Given records: Begin

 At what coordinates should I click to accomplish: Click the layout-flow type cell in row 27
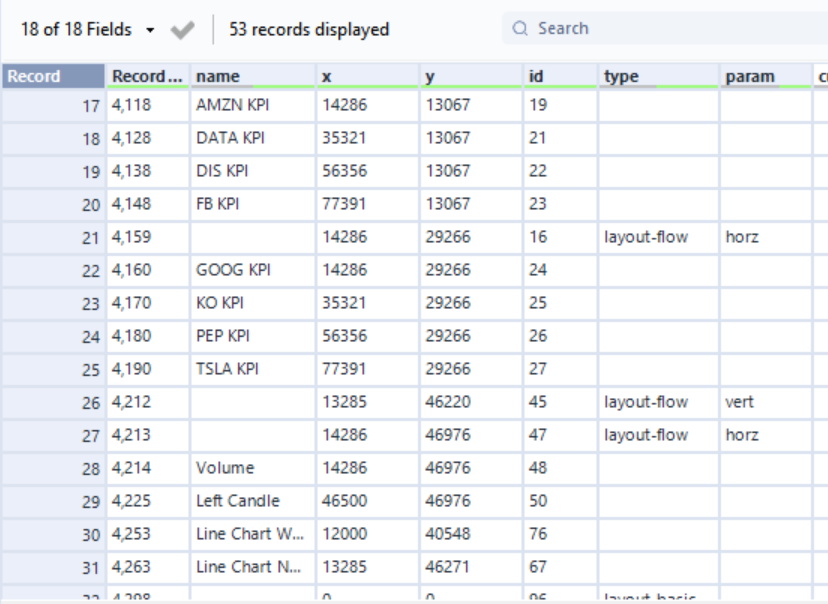646,435
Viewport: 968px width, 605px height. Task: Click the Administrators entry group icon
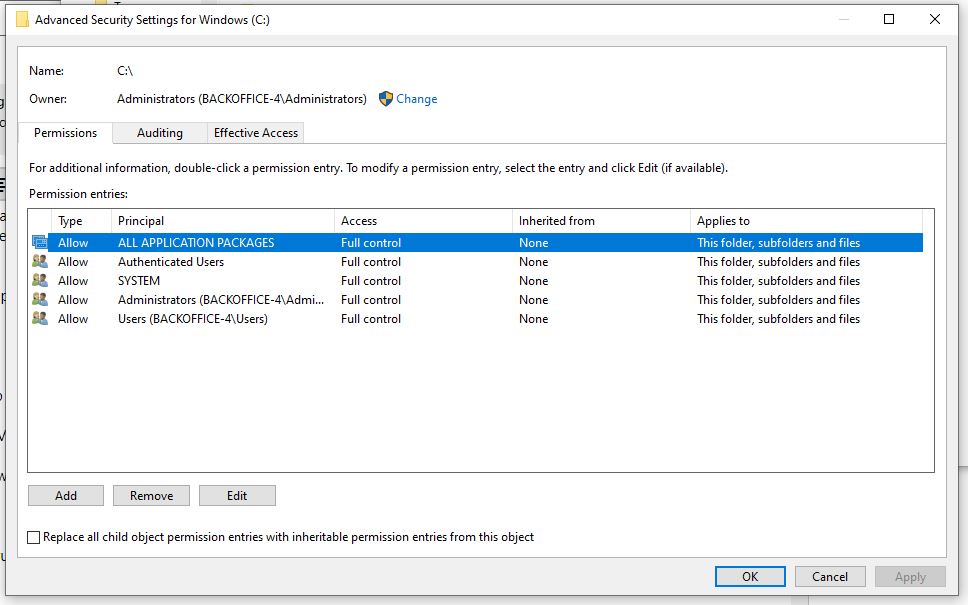pos(39,300)
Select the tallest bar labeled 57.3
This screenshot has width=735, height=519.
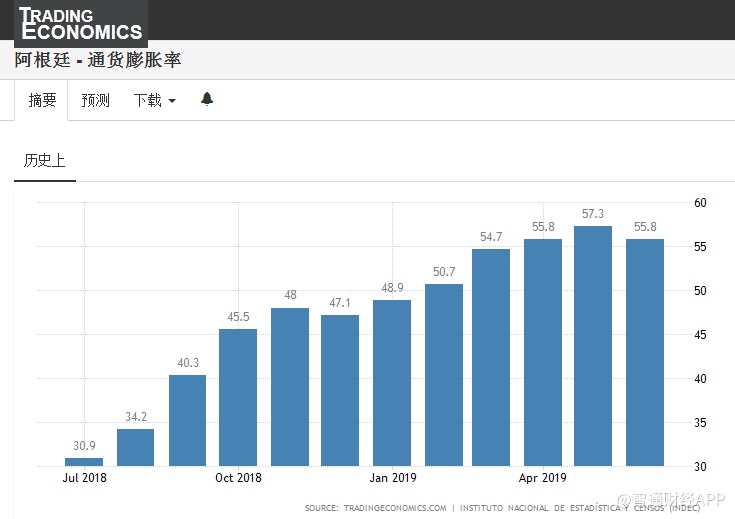[593, 345]
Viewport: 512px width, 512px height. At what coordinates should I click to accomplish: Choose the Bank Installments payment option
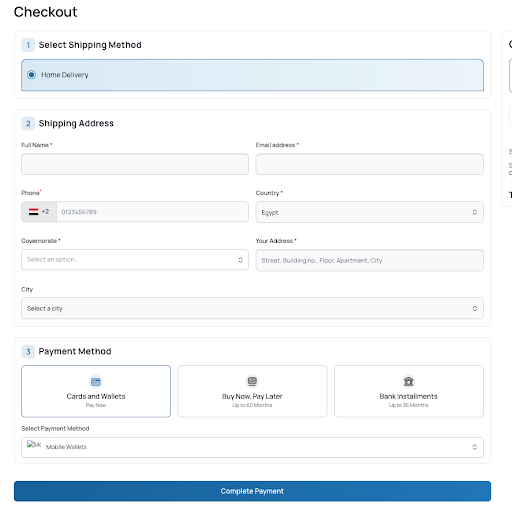[409, 391]
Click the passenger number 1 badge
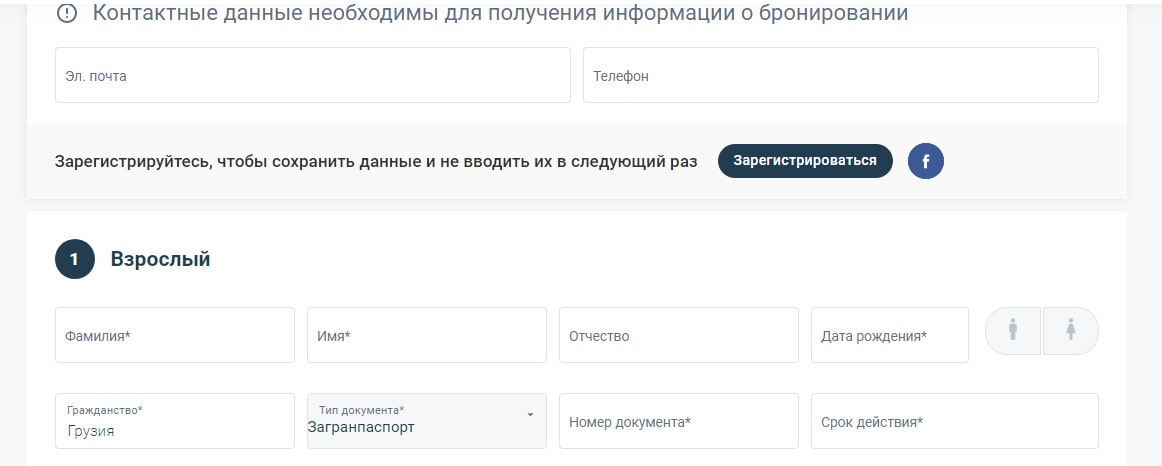The width and height of the screenshot is (1162, 466). point(74,259)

Given records: End

= Work to be completed =
Write out word for word every line from the line with "Viewport: 512px width, 512px" through the final line of the records, both included, skipping the pictures.

= Answer box =
Viewport: 512px width, 512px height. At what coordinates should I click to accomplish: Choose the Bank Installments payment option
[409, 391]
Click the passenger number 1 badge
The width and height of the screenshot is (1162, 466). point(74,259)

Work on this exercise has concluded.